Martyn Day, the solicitor handling the rape claims brought by Kenyan women against the UK army, said his case has reached an impasse because the UK has denied him access to vital Kenyan police records.
This follows the issuing of contradictory statements by the UK over the validity of the claims.
Some 650 Kenyan women have given evidence to Day, of Leigh Day & Co. But he told The Laywer he has hit a dead end as the UK and Kenyan authorities have not released police records of reports of the alleged rapes. This evidence is vital for Day, who is struggling to separate the false claims from the genuine ones.
Last month the UK High Commissioner in Nairobi Mark Norton stated that all police records alleging rape of the 650 women by troops during the 1980s and 1990s were forgeries.
However, this has been contradicted in a letter, seen by The Lawyer, from Brigadier Maurice Nugent of the Royal Military Police (RMP) to Day, saying that “we are confident the evidence has not been fabricated [although] a large proportion of the manuscript entries in the police records appear to have been forged”.

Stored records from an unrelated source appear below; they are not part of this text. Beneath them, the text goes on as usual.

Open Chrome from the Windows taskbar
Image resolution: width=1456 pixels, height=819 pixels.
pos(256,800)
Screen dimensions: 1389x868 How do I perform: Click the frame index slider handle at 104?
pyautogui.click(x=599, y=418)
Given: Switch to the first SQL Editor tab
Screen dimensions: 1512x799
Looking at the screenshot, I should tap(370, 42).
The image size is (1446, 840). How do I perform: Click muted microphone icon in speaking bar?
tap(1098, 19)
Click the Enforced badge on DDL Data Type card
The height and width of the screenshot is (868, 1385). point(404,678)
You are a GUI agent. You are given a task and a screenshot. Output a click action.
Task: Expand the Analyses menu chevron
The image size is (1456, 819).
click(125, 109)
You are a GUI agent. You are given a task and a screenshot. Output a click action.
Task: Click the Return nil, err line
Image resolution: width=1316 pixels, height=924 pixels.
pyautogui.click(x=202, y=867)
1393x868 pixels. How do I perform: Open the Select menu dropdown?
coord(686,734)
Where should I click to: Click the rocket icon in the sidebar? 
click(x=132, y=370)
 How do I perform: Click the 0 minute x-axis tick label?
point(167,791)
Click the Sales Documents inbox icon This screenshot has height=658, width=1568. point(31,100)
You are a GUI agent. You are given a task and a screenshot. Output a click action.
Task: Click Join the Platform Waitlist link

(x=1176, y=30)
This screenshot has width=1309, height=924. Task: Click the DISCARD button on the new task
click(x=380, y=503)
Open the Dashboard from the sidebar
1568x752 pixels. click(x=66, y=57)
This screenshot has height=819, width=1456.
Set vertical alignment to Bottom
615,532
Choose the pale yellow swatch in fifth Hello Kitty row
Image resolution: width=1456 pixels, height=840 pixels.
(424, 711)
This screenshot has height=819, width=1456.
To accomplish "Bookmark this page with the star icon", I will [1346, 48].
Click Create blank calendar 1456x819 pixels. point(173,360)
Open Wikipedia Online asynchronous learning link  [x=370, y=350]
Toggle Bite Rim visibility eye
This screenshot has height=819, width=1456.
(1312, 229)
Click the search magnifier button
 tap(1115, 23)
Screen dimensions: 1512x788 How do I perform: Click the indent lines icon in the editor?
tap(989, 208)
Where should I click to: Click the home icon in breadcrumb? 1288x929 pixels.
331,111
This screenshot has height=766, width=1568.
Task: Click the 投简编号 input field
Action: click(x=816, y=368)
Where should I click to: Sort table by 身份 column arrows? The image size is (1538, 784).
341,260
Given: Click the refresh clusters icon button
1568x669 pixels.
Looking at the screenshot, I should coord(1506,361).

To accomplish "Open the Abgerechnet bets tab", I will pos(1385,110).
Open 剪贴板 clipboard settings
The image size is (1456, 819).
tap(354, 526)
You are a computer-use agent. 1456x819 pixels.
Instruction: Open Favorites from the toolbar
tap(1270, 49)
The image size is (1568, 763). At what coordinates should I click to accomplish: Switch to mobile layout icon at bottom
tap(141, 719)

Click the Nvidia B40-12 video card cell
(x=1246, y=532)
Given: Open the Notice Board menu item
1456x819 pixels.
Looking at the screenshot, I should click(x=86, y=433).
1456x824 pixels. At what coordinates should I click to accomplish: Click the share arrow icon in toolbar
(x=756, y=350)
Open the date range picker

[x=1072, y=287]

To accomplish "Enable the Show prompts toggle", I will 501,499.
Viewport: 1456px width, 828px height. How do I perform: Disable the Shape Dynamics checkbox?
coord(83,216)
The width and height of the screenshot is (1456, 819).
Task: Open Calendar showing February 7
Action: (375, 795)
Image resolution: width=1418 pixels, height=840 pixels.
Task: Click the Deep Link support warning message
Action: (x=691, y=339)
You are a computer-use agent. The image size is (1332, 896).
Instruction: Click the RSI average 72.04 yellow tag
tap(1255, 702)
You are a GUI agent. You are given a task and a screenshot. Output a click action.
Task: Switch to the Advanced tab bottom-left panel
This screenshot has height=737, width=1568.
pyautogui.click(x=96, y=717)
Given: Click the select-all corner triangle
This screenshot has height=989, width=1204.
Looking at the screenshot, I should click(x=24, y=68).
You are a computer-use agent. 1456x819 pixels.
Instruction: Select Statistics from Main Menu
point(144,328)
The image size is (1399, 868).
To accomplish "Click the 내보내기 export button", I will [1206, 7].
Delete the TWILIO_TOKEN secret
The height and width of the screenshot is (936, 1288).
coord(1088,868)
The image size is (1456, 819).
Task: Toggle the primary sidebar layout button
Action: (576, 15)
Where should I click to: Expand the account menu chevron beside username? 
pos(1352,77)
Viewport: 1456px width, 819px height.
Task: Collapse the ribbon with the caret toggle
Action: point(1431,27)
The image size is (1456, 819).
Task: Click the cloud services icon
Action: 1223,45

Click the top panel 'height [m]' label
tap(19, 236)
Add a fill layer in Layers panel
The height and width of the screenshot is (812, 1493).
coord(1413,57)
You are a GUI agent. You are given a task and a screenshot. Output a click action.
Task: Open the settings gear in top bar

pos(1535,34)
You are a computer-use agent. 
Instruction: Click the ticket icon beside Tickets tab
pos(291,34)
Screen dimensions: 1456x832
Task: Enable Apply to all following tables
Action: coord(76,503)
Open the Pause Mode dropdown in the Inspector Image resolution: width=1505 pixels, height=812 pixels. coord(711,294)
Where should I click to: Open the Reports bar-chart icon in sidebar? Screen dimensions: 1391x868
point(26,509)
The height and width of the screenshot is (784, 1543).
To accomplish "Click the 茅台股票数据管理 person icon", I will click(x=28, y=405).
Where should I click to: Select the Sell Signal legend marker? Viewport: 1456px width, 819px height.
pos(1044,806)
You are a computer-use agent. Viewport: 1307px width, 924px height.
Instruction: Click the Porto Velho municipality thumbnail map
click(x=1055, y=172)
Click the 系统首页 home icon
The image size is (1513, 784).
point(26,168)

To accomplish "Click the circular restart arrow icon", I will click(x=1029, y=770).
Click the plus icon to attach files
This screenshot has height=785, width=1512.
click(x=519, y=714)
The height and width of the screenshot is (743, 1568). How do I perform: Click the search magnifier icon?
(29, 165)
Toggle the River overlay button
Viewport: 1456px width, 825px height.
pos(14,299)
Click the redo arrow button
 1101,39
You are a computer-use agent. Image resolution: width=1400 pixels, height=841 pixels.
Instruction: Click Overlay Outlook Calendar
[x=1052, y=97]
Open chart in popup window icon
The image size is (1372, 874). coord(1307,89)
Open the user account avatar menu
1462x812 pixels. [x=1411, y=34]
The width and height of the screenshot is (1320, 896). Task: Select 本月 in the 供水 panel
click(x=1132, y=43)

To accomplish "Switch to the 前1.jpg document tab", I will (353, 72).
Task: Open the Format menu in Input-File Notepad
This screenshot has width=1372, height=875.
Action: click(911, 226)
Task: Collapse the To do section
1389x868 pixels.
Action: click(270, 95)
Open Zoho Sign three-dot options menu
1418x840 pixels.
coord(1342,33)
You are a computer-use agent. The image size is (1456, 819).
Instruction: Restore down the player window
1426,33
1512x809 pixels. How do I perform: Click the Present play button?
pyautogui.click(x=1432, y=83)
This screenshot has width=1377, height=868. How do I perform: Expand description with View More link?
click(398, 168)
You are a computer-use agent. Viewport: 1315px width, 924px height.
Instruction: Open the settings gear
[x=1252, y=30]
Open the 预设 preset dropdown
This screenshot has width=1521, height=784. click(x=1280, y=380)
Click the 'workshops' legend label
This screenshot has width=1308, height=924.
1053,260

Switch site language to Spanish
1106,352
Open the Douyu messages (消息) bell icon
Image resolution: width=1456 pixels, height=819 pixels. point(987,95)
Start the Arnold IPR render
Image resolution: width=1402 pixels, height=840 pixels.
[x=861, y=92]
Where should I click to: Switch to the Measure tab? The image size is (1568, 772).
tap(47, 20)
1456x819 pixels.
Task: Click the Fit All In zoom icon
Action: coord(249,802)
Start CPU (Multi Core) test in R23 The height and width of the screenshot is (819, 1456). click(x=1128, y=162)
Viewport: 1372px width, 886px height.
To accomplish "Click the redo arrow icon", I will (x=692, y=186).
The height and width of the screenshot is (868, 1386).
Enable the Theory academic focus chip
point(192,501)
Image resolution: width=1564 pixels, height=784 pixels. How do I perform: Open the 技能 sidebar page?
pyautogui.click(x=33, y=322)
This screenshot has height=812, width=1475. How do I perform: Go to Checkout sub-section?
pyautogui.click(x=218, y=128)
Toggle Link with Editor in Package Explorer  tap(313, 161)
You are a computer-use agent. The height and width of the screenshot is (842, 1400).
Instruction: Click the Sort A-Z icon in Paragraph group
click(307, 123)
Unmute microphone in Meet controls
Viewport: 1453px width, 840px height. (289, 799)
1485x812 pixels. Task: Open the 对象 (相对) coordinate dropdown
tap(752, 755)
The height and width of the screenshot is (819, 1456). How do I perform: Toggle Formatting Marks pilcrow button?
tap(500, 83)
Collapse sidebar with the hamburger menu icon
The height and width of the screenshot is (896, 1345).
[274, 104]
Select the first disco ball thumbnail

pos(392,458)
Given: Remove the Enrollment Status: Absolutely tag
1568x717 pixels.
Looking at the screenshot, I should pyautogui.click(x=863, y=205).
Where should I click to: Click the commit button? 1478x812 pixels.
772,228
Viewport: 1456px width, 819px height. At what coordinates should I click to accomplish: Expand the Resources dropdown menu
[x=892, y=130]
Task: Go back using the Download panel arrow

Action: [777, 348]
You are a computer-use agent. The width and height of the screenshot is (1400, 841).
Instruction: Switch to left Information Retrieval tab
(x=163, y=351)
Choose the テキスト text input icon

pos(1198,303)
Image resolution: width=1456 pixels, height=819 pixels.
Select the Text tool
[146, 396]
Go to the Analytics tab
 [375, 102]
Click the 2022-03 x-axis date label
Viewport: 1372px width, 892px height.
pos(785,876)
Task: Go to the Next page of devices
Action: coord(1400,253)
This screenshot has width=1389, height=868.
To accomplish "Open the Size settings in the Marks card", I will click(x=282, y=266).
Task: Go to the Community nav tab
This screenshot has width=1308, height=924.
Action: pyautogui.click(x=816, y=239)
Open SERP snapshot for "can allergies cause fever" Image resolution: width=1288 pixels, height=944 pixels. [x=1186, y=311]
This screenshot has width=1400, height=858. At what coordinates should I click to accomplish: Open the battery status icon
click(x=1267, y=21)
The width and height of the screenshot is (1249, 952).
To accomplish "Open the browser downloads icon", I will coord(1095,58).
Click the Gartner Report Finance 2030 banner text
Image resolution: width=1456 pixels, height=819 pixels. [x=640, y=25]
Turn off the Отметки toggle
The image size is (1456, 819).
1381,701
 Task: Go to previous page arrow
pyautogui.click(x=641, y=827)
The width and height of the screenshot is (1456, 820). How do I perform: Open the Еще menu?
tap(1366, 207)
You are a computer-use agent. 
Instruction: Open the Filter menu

Day said that Norton either misunderstood what had been told to him by RMP officers investigating the claims, or had been “mischievous”.
“We need to get hold of police records to be able to get our forensics in,” said Day. “At the start, the Kenyan government said they would support us, but have not given us access yet. I think the British Government is being quite bad… to come here and say the records are forged, which is not correct.”
Day has access to documents which illustrate that during the 1980s the UK army was told of the rapes but allegedly failed to act upon these reports.
Nugent is due to send a military police officer to recover these originals from Day.